Is one of the partnerships with Local Authorities. I wonder, because in the face of cuts one area they me be considering is sports facilities and this needs to be resisted.
I know from personal experience the terrible state of recreational football pithes in Cardiff and the effect this can have on kids who are part of the local leagues. There is also a dire lack of all-weather facilities meaning children (and adults) have very options throughout the winter when the grass pitches are off-limits.
Prevention starts ealry it’s important that children are provided with affordable and accessible facilities to play sport.
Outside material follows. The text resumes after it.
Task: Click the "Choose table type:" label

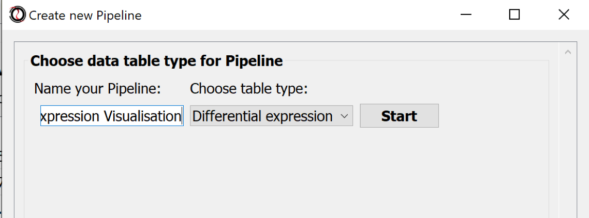Action: [249, 89]
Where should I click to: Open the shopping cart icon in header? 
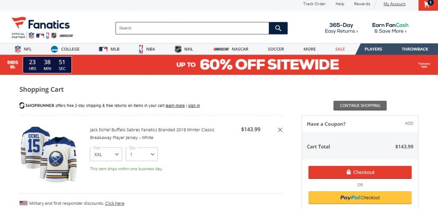click(428, 5)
Hopefully this will be a feature of your campaign.
Perhaps a bit irreverent but it could work to improve fitness and make obesity obsolete in Wales if we adopt the latest trend in slimming and fitness by following in the footsteps of our cousins from across the pond:
To my understanding some exclusive California based clinics specialising in slimming and fitness often use SEX to achieve their aims of helping their clients shed excess weight and become healthy and fit in the process.
These treatments are not cheap but seem to be popular and cater for both sexes – Not quite sure how they do it for women, but In case of men they will arrange decorative, fit and beautiful young ladies to be chased through secluded and manicured lawns of the ‘Health Centres’.
As I understand it it’s a kind of a race where girls get a 20 yard head start and just before the whistle goes they strip stark naked and carry a label ‘If you catch me – You can have me’ or words to that affect!!
Have no information of any cardiac arrests on the part of men taking this treatment – Perhaps we can come up with a Welsh version of this approach on Welsh NHS and do it under strict Health and Safety rules bilingually!?
Oh come on Helen this is MOU is meaningless … Nothing to do with. Action and everything to do with people like the former health SPAD who also worked for the confed and the Chair of Sports Wales and you collectively packing yourselves on the back for something that makes no material difference to anyone
I agree with Jeff Jones; surely, many children could walk to school – during school holiday periods I notice that the roads are much less congested during morning commuting time, making it safer for walking anyway. Also, If many more children walked instead, there might be fewer regular trips to MacDonalds for meals, as parents wouldn’t be there to pay for them. Alas, of course this would not be the situation for all. No doubt lots of parents work part time so that they can collect children after school, and this practice includes car use, and eating fast food out (tired and hungry parents and children). I agree that bus passes don’t need to be given to all 60 year olds.